Ortona. Dopo il primo lockdown in 16 hanno chiesto aiuto all’associazione Donn.é Pubblicato un vademecum. La presidente: così sosteniamo chi è maltrattata in casa

ORTONA . Sedici donne si sono rivolte al centro antiviolenza Donn.é nell’ultima estate. Sono questi gli effetti del lockdown da pandemia svelati dall’associazione ortonese, che nella recente giornata per l’eliminazione della violenza sulle donne – risalente allo scorso 25 novembre – ha lanciato una campagna di sensibilizzazione sotto lo slogan “con il virus si convive con la violenza no”. «Uno slogan semplice, chiaro e diretto rivolto a tutte le donne che in questi mesi per la convivenza forzata hanno vissuto violenze e maltrattamenti all’interno delle mura domestiche», spiega la presidente dell’associazione, Sara Di Rado.
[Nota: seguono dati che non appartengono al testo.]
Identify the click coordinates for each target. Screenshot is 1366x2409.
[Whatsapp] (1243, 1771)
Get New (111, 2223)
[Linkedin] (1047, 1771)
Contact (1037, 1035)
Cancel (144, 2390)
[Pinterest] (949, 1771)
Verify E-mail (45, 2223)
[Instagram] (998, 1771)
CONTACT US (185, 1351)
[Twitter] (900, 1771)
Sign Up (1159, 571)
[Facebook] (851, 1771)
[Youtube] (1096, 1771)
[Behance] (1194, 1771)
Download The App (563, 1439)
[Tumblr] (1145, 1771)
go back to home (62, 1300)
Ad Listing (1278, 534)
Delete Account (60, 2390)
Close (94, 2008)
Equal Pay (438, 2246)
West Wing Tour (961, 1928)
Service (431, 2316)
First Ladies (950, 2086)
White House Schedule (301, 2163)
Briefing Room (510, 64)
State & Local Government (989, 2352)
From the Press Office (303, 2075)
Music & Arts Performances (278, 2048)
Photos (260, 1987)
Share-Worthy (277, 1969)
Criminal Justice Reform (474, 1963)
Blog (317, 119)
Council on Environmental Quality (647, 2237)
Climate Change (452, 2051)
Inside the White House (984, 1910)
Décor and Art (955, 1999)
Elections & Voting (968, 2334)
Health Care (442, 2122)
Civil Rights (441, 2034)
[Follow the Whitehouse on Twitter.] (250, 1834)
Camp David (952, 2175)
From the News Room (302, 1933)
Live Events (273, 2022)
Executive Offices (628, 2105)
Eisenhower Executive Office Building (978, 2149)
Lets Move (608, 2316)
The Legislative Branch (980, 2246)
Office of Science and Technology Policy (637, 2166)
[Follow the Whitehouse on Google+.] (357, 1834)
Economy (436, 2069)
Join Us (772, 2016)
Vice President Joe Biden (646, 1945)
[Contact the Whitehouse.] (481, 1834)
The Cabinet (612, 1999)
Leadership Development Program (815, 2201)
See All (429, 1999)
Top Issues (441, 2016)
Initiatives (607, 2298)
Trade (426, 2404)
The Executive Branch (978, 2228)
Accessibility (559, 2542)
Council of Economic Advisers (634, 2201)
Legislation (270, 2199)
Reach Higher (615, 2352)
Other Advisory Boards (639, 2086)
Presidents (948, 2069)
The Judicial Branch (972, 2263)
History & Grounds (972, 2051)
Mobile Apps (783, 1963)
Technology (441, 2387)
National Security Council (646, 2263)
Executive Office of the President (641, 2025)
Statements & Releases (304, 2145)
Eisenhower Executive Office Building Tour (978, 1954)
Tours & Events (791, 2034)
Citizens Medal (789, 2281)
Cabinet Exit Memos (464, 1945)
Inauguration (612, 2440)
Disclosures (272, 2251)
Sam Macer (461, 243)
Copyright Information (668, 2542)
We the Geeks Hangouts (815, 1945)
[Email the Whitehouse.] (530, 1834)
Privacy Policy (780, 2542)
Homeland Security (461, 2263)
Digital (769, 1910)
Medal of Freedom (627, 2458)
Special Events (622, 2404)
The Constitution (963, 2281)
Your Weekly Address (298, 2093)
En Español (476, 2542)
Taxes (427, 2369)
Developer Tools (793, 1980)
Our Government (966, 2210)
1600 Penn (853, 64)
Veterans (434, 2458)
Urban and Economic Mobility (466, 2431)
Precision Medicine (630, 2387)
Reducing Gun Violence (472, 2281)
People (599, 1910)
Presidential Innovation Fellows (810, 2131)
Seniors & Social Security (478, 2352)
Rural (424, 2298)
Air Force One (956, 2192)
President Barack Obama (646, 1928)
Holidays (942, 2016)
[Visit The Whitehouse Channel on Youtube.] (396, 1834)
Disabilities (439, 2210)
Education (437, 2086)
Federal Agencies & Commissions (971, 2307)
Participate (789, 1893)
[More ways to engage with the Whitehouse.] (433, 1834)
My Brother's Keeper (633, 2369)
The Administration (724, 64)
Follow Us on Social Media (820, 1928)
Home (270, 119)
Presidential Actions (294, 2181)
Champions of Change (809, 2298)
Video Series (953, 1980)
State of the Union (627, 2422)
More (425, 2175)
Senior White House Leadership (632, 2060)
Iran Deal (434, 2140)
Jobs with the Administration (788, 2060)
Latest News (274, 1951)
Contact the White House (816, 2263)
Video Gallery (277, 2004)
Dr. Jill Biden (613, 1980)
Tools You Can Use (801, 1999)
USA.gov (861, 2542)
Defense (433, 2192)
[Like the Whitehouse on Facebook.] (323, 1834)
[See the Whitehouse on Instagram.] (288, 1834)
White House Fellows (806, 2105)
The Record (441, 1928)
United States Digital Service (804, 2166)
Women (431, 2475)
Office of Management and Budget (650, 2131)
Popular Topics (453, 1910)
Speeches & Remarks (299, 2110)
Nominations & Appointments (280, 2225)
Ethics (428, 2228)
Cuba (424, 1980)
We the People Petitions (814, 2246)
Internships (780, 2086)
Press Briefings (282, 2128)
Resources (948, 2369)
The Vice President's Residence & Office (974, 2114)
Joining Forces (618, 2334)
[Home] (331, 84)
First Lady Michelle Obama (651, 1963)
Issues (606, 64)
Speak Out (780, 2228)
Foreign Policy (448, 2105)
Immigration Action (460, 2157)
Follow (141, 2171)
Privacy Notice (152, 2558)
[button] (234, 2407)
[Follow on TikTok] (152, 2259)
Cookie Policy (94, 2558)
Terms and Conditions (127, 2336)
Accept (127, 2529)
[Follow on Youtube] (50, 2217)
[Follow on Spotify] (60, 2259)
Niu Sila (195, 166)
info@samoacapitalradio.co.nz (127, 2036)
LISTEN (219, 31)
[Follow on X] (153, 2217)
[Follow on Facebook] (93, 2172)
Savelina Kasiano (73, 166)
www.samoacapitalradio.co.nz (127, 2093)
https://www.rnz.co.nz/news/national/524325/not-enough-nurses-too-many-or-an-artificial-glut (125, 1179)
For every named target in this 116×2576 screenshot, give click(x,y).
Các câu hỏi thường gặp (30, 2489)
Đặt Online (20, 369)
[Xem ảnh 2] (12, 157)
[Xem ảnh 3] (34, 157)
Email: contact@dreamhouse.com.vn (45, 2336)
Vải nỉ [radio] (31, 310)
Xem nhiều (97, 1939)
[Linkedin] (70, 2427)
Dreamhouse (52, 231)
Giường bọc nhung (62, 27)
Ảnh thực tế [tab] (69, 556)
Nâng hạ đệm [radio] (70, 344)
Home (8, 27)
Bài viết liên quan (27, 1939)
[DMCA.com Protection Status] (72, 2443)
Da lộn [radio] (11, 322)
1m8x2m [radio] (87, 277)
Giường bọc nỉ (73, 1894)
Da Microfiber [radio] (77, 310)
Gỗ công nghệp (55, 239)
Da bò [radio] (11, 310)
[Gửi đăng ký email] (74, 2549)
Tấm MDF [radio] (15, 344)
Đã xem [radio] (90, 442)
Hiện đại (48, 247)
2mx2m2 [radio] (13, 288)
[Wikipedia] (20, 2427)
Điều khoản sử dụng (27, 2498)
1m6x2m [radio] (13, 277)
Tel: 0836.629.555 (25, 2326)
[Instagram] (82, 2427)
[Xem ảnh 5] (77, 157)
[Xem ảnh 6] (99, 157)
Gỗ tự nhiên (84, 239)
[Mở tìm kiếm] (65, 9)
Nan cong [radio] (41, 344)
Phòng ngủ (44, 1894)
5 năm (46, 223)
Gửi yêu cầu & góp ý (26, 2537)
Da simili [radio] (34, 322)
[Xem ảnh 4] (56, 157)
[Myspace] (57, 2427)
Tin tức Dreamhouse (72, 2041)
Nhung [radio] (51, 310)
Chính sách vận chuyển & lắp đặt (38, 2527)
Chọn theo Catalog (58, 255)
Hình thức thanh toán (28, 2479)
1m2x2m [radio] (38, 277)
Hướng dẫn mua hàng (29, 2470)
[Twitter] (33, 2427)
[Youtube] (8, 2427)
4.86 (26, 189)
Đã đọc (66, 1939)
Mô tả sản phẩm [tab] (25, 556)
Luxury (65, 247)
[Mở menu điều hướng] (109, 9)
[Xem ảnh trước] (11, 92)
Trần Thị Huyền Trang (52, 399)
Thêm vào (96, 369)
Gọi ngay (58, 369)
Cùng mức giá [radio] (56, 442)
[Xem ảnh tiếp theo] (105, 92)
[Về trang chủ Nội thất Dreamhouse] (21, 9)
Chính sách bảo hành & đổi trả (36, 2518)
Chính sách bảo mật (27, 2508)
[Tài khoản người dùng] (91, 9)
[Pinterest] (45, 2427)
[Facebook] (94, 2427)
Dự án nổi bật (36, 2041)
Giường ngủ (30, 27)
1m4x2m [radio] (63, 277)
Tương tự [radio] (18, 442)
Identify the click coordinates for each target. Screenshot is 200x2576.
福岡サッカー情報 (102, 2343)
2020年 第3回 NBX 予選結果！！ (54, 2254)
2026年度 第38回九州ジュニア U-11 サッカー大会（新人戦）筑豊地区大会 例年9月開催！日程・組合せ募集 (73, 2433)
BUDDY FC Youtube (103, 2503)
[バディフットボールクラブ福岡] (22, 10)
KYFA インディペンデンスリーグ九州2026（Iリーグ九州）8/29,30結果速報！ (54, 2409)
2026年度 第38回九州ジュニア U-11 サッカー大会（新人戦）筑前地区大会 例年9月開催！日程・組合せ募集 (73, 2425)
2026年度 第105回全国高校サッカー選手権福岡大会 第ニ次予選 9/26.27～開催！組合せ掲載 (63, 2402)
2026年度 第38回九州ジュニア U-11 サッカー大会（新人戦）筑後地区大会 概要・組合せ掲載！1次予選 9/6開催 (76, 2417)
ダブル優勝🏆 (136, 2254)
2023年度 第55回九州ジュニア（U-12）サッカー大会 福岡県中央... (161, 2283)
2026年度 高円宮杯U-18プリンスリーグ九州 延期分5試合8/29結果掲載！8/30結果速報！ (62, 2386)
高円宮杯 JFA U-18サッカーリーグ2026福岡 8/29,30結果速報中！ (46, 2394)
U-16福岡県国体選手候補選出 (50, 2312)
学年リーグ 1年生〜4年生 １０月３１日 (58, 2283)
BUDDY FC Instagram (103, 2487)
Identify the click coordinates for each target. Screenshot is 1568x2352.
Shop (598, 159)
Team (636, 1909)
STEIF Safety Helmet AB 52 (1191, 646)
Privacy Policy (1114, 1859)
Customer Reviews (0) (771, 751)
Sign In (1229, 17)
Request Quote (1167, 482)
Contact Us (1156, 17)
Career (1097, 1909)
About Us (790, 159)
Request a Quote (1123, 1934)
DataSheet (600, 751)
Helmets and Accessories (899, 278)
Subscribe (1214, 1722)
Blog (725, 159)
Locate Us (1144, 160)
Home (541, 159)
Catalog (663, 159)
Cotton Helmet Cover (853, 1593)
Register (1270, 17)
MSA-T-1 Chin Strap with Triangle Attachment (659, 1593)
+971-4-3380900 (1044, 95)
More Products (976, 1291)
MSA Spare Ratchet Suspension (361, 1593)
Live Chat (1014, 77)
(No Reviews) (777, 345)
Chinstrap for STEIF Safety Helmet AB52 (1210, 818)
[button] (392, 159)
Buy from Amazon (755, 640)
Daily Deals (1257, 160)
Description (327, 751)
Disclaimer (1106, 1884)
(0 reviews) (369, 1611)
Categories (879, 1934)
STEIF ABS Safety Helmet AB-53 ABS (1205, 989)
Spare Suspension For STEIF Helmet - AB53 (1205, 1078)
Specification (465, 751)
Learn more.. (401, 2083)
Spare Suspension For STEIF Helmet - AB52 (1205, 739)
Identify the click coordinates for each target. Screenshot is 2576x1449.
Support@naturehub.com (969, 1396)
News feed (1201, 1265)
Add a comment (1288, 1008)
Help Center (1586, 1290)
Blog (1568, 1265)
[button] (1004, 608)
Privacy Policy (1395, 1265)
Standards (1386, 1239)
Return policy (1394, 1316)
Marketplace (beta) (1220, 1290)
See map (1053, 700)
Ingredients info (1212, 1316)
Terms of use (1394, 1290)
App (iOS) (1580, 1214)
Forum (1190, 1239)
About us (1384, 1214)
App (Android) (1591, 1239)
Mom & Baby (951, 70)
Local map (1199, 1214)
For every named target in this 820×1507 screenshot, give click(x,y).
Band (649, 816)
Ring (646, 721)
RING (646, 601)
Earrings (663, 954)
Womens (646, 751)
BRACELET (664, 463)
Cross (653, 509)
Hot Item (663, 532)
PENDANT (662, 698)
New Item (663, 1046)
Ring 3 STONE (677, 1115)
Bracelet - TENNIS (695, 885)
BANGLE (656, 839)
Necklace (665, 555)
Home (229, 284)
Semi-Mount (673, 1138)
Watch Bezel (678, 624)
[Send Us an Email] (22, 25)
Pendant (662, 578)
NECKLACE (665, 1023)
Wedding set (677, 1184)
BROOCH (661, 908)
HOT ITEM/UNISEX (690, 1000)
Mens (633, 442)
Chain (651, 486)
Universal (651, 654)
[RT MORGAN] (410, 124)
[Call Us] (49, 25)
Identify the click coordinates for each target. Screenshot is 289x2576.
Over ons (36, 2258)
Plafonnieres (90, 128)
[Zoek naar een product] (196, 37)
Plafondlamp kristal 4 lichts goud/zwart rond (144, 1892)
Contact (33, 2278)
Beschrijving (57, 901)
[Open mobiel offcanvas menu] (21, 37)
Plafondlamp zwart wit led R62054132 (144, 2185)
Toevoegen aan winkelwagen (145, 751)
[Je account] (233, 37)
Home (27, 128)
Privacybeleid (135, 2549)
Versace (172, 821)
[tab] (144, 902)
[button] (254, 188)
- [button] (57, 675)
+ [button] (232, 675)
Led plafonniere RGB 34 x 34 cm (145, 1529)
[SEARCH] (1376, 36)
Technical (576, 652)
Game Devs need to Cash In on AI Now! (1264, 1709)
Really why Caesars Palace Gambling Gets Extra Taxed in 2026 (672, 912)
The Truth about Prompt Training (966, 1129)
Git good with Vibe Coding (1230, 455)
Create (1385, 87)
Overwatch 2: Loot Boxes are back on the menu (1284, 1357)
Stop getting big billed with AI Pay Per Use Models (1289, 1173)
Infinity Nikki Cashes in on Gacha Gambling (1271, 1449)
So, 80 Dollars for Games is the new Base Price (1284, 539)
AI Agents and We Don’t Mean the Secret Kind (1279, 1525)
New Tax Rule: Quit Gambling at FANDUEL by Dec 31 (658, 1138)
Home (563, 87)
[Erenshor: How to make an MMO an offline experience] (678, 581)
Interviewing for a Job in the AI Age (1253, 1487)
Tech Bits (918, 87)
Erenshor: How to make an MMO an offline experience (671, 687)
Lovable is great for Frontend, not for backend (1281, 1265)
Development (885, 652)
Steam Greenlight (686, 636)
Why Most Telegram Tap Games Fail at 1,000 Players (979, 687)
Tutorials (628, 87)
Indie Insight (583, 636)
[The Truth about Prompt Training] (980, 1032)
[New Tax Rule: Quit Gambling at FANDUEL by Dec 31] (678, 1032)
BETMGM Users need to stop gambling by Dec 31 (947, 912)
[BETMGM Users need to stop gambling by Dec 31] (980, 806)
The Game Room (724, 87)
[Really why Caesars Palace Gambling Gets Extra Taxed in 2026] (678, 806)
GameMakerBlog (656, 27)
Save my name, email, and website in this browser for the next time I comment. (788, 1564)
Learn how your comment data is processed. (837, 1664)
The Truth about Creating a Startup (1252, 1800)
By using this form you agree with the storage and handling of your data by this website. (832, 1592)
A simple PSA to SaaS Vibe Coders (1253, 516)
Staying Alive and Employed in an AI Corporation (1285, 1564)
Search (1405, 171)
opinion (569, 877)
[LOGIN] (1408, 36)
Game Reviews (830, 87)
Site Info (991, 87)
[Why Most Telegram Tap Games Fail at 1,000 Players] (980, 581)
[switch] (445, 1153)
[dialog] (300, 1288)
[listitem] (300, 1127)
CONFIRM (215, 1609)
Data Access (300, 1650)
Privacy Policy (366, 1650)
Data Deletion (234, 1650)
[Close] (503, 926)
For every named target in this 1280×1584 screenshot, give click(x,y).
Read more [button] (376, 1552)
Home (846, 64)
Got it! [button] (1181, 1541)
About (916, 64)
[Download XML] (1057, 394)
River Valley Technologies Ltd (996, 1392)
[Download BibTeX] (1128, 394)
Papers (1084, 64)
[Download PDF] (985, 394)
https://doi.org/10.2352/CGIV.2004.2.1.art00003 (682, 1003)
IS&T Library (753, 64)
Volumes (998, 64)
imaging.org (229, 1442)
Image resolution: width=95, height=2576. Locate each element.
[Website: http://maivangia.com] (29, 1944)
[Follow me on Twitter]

Sono 179 le donne che si sono rivolte al centro negli otto anni di attività sul territorio, desiderose di una vita nuova fuori dalla violenza. Dal 2019 ad oggi sono state prese in carico 47 donne di età compresa tra i 18 e 60 anni, vittime di violenza psicologica, fisica, economica e di atti persecutori, posti in essere tutti da mariti, compagni, ex compagni o conviventi. Il dato della violenza domestica resta centrale, sebbene anche altre forme di violenze siano state denunciate, come ad esempio due casi di molestie sessuali sui luoghi di lavoro. Dallo scorso marzo, però, con il lockdown c’è stata una battuta d’arresto nei contatti. Un calo quasi del 60% dicono dal centro antiviolenza. Ma questa circostanza è stata subito stravolta con quanto si è verificato nei mesi immediatamente successivi. In estate sedici donne hanno chiesto aiuto: per alcune di loro è stato necessario attivare misure di protezione in quanto il rischio per la loro incolumità era risultato elevato. Sempre nei mesi di lockdown è stato realizzato anche un vademecum per le vittime di violenza nell’emergenza coronavirus. «Un contributo a sostegno delle donne che a causa delle misure di contenimento del Covid-19, si trovano a vivere costrette in casa con il proprio maltrattante». Nel documento vengono fornite alcune informazioni utili. Ad esempio viene specificato che «se subisci gravi violenze e sei a rischio incolumità puoi uscire di casa per recarti alle forze dell’ordine dichiarando lo stato di necessità nell’autocertificazione». E per prendere contatto «esci con la scusa di portare a passeggio il cane, di fare la spesa o gettare l’immondizia; questi sono minuti preziosi per poter fare una telefonata. Chiedi aiuto ai vicini di casa o familiari dicendo loro di chiamare le forze dell’ordine con un sms o a voce. Identifica un posto sicuro, una stanza della casa di cui solo tu hai le chiavi e dove poter in caso di bisogno rifugiarti insieme ai tuoi figli. Tieni sempre il cellulare carico con te».